■ Work instruction ■
Reproduce from the records below, with no pictures, exactly the lines between the one containing "Image resolution: width=387" and the one containing "Screen dimensions: 262x184", inclusive.

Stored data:
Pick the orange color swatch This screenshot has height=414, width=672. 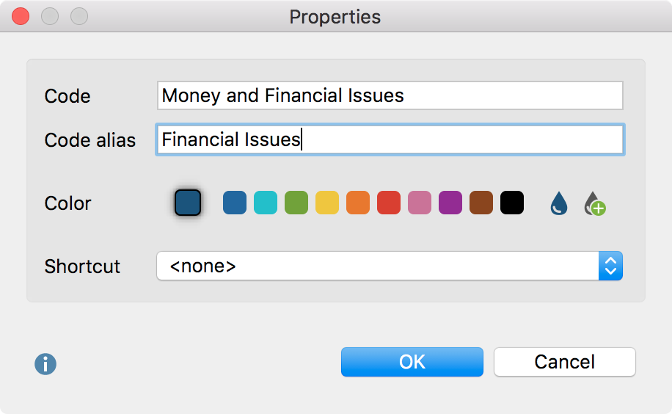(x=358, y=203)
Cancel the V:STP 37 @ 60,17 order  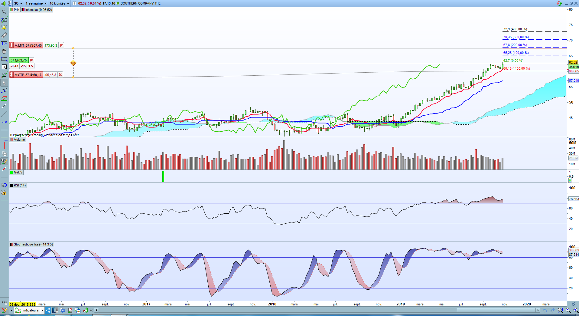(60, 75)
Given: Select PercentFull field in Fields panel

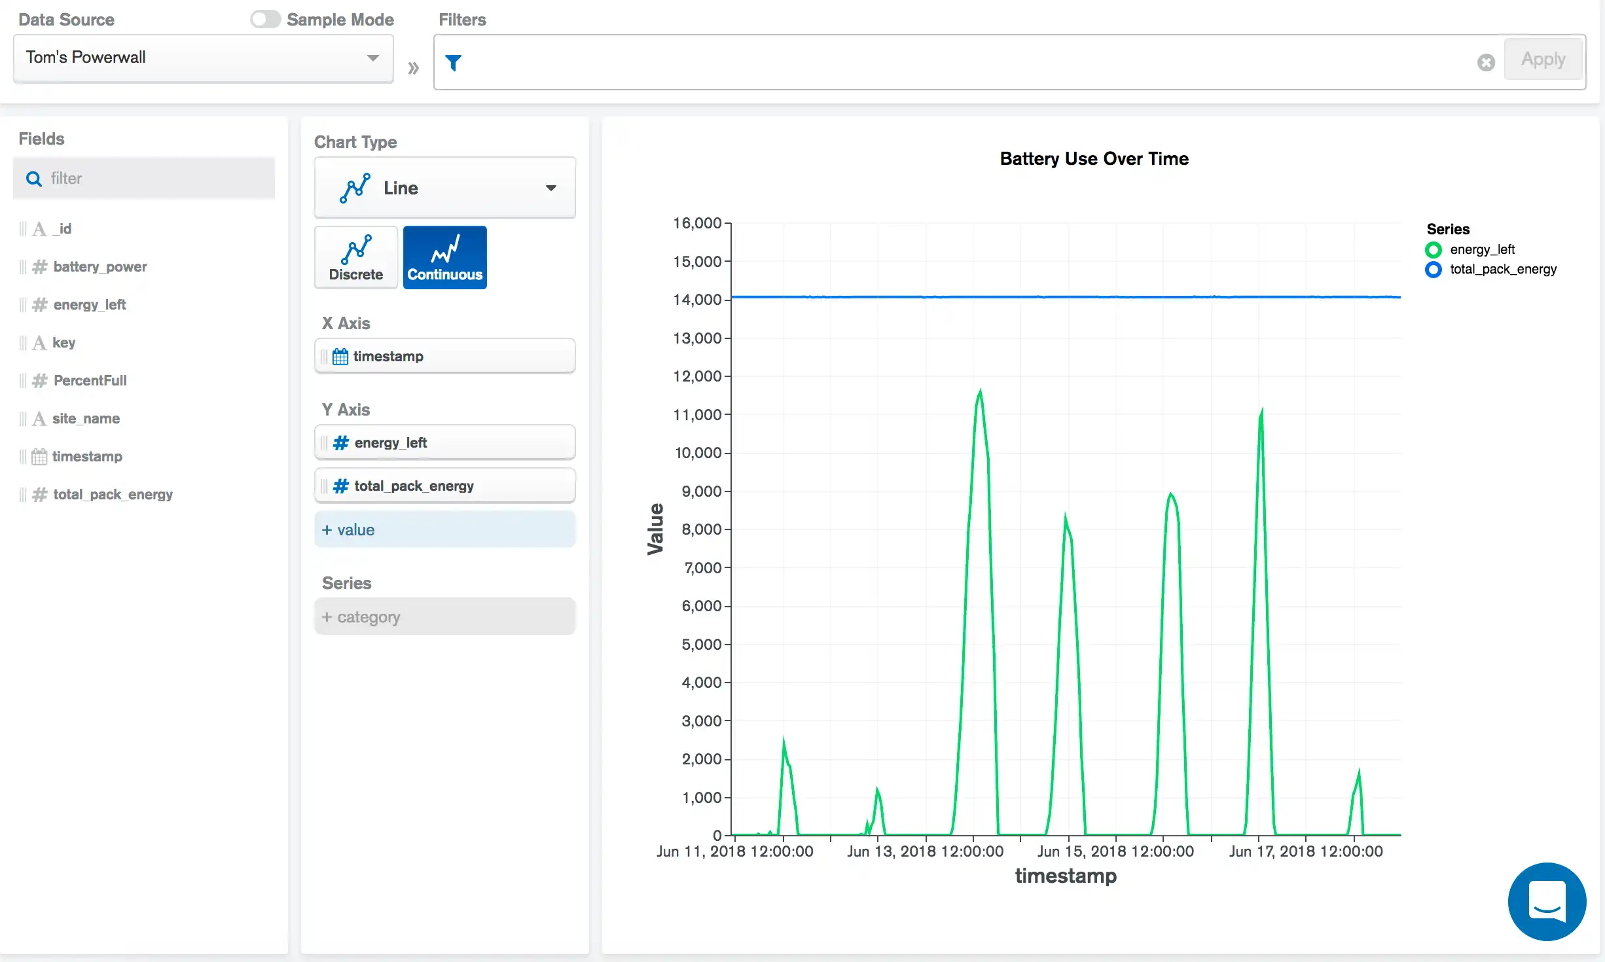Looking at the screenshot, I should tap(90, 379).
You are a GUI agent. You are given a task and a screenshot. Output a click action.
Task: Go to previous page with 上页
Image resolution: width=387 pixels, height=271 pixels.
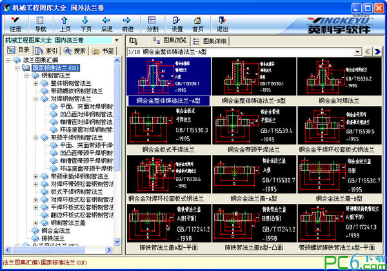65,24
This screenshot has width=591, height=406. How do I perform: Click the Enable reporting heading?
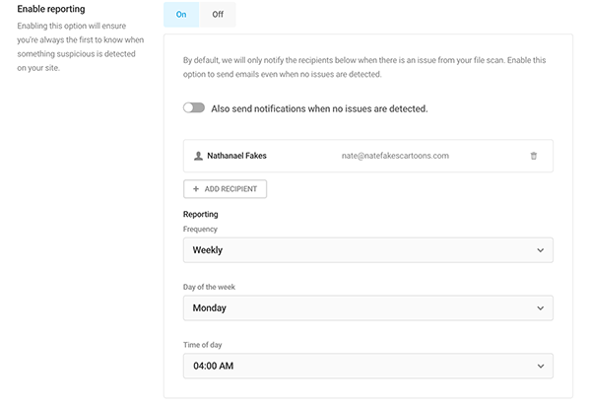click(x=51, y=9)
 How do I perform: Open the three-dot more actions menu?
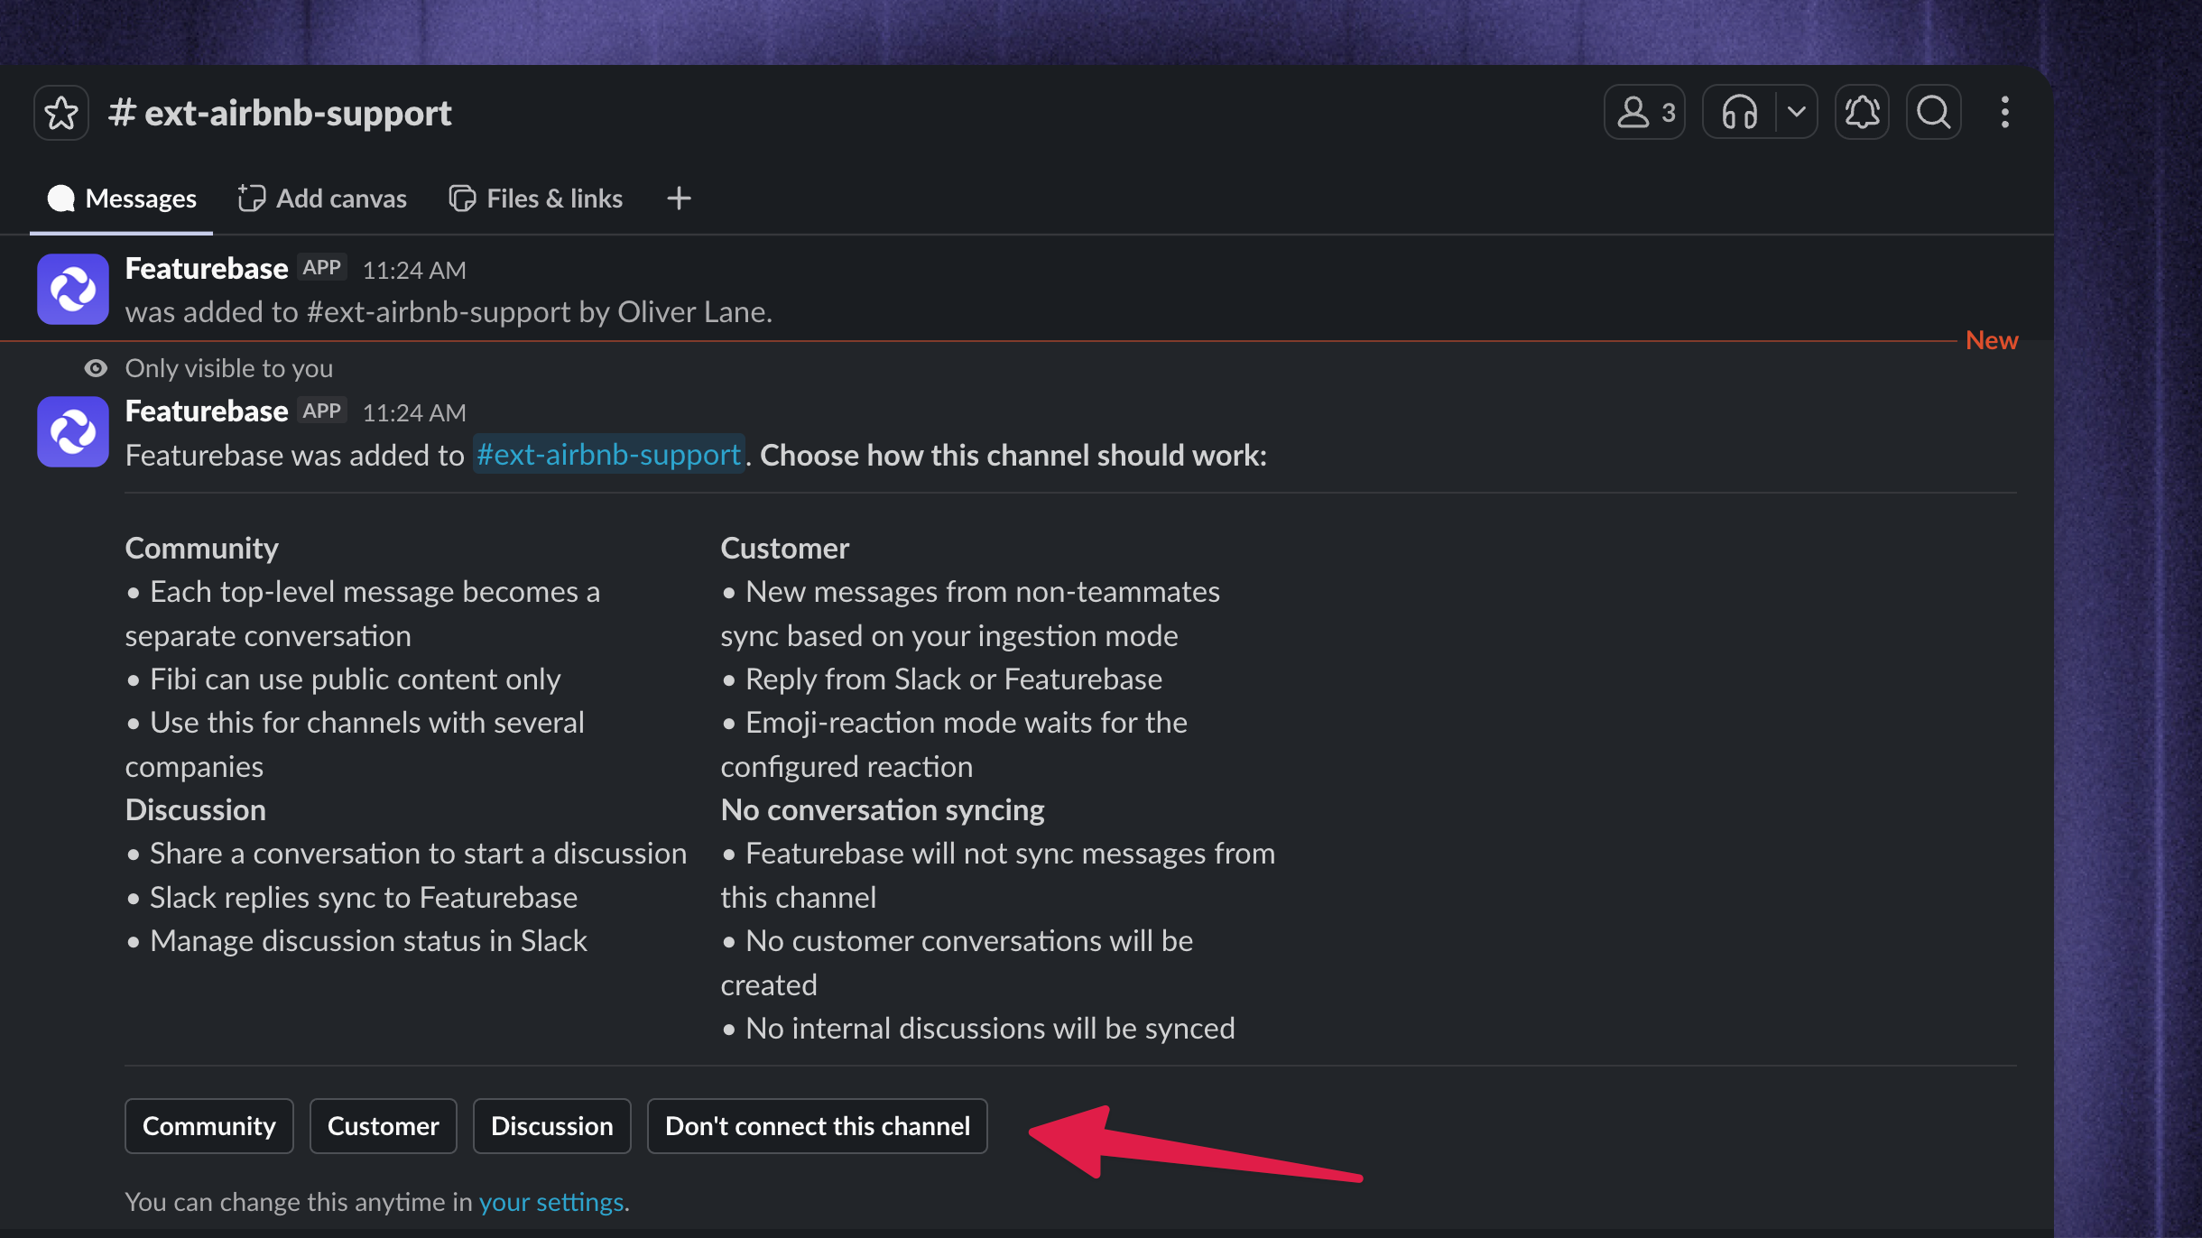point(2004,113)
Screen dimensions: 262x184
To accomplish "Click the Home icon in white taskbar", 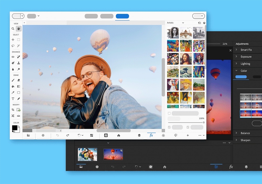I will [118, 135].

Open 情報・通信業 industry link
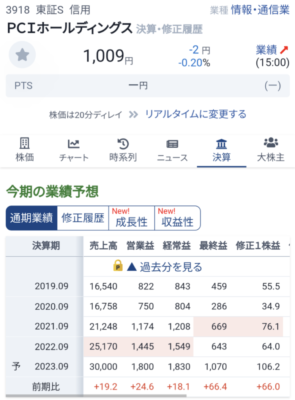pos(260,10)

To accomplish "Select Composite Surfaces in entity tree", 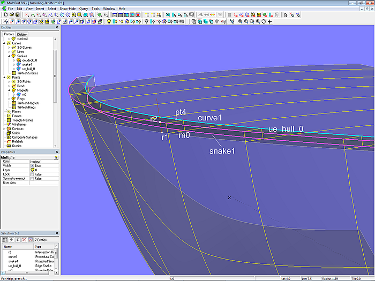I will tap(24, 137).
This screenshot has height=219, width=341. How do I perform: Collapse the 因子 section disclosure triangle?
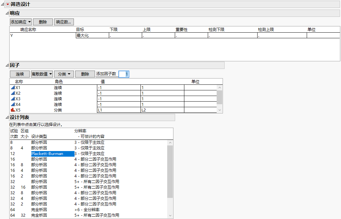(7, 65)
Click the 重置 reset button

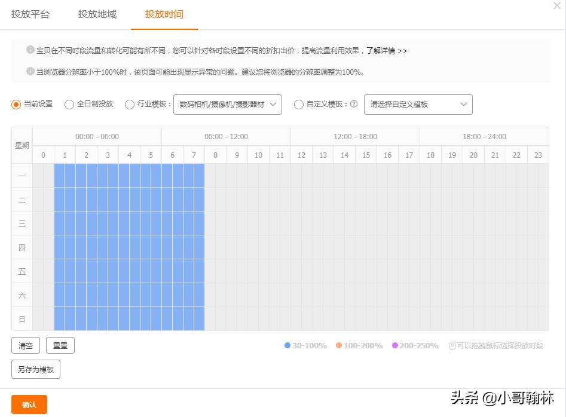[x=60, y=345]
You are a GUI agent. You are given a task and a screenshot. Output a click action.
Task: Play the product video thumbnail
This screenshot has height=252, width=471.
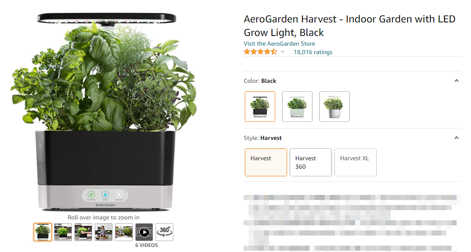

■ Response for this exercise ■
Image resolution: width=387 pixels, height=271 pixels.
65,24
This screenshot has width=591, height=406. How do I perform: Click the Enable reporting heading?
click(x=51, y=9)
 How do I perform: Open the three-dot more actions menu?
point(2004,113)
Screen dimensions: 262x184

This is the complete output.